I am gradually getting back into the kitchen and trying some new things after returning from vacation. The past few day I’ve not been feeling great which has made me even less interested in getting into the kitchen. With those things said, I still wanted to try these muffin tops. I have a backlog of recipes that I want to try. These muffin tops went to the top of the list due to ease of preparation and because I had most of the ingredients on hand.
The original recipe called them “drop biscuits” but my family thought they more closely resembled a muffin top. Regardless of if the name, they are quite delicious. The boys were quite pleased with themselves when they thought that these would go well with whipped cream. That suggestion made me also think that they would make a great substitute for the shortcake in strawberry shortcake when berries are in season.
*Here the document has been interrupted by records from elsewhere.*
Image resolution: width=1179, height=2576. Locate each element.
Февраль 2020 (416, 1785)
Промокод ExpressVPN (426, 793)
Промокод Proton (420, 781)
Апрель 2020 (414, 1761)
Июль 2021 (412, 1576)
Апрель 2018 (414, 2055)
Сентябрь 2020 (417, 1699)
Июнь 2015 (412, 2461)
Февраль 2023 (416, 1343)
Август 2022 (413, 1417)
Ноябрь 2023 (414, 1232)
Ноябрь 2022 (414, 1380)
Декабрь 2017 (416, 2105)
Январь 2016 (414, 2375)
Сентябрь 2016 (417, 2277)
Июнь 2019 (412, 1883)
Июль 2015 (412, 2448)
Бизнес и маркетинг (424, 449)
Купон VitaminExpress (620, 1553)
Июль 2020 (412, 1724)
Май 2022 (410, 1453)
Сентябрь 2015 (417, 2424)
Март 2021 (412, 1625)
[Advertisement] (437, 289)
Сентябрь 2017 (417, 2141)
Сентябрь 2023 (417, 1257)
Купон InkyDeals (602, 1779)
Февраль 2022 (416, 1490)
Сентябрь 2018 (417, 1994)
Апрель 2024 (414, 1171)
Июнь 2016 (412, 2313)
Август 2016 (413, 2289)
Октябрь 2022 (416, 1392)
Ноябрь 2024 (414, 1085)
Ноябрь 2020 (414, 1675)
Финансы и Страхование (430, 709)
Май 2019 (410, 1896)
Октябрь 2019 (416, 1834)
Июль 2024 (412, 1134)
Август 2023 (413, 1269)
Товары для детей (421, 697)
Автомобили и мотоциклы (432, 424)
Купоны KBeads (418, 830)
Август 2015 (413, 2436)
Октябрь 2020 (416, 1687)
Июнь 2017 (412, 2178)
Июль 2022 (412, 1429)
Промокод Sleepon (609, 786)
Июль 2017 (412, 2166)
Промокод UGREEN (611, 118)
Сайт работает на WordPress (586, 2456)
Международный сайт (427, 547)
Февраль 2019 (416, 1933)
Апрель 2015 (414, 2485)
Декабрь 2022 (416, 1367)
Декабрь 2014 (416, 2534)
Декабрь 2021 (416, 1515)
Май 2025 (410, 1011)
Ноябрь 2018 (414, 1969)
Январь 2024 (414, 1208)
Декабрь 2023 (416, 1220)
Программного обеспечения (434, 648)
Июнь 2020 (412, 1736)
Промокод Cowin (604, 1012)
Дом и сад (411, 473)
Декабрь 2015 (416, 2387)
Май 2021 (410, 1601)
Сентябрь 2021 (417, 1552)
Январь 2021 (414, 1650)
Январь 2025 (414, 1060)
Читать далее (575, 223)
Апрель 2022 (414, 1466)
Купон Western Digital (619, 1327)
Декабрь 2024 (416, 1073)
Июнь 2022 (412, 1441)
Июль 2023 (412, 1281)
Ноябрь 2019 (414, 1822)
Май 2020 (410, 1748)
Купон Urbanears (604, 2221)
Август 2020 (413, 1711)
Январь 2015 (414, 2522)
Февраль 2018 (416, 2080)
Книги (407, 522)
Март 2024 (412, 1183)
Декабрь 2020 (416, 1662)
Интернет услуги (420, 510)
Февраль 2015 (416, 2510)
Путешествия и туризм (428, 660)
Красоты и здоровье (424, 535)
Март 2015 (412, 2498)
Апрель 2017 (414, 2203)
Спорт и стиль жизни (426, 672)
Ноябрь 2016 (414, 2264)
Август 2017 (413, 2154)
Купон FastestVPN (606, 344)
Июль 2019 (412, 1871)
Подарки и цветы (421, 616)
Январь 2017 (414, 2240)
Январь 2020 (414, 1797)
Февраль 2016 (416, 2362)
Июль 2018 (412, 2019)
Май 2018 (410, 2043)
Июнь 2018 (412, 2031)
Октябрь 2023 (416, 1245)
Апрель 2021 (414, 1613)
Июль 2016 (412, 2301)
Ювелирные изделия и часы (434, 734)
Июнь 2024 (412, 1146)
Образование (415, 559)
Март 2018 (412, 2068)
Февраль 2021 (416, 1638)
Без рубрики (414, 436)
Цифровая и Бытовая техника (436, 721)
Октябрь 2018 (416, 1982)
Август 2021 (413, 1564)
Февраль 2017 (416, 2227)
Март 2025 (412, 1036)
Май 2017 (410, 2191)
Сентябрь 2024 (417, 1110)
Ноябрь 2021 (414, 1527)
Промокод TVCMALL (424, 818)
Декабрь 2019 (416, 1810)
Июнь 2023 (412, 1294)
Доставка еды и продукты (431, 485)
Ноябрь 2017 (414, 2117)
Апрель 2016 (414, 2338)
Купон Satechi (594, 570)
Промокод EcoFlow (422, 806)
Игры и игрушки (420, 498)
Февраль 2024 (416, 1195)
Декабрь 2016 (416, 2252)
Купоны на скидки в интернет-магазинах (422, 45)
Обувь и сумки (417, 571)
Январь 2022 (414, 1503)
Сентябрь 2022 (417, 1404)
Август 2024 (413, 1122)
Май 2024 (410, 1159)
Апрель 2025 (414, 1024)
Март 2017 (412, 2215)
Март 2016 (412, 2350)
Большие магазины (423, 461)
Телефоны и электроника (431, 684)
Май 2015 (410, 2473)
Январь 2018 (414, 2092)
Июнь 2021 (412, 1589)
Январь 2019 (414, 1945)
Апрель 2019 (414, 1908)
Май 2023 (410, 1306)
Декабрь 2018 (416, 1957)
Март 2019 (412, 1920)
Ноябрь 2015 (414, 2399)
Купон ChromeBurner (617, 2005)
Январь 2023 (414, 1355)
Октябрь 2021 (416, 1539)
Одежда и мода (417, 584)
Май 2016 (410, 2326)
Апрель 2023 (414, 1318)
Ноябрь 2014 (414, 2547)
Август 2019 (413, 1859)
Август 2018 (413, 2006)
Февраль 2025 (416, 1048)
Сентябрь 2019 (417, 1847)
How can you go wrong with berries and whipped cream?
Give these a try and add some variety to your breakfast treats.
Nutella Muffin Tops
ingredients:
2 1/4 cups Pamela’s Gluten Free Baking Mix
2 teaspoons sugar
6 tablespoons cold unsalted butter, cut into cubes
1 cup buttermilk
1/2 cup Nutella
Sea salt, for sprinkling on biscuits, optional
directions:
1. Preheat the oven to 400 degrees F. Line a large baking sheet with parchment paper and set aside.
2. In a large bowl, whisk together the baking mix and sugar. Mix in cold butter with your fingertips or pastry cutter until mixture resembles coarse meal. Add buttermilk and stir with a spatula until just combined. With a knife, gently swirl the Nutella into the biscuit dough.
3. Drop round spoonfuls of dough, about three tablespoons, onto prepared baking sheet. Sprinkle biscuits with sea salt, if desired. Bake for 12-15 minutes or until tops are slightly golden brown. Remove from oven, let cool slightly before serving.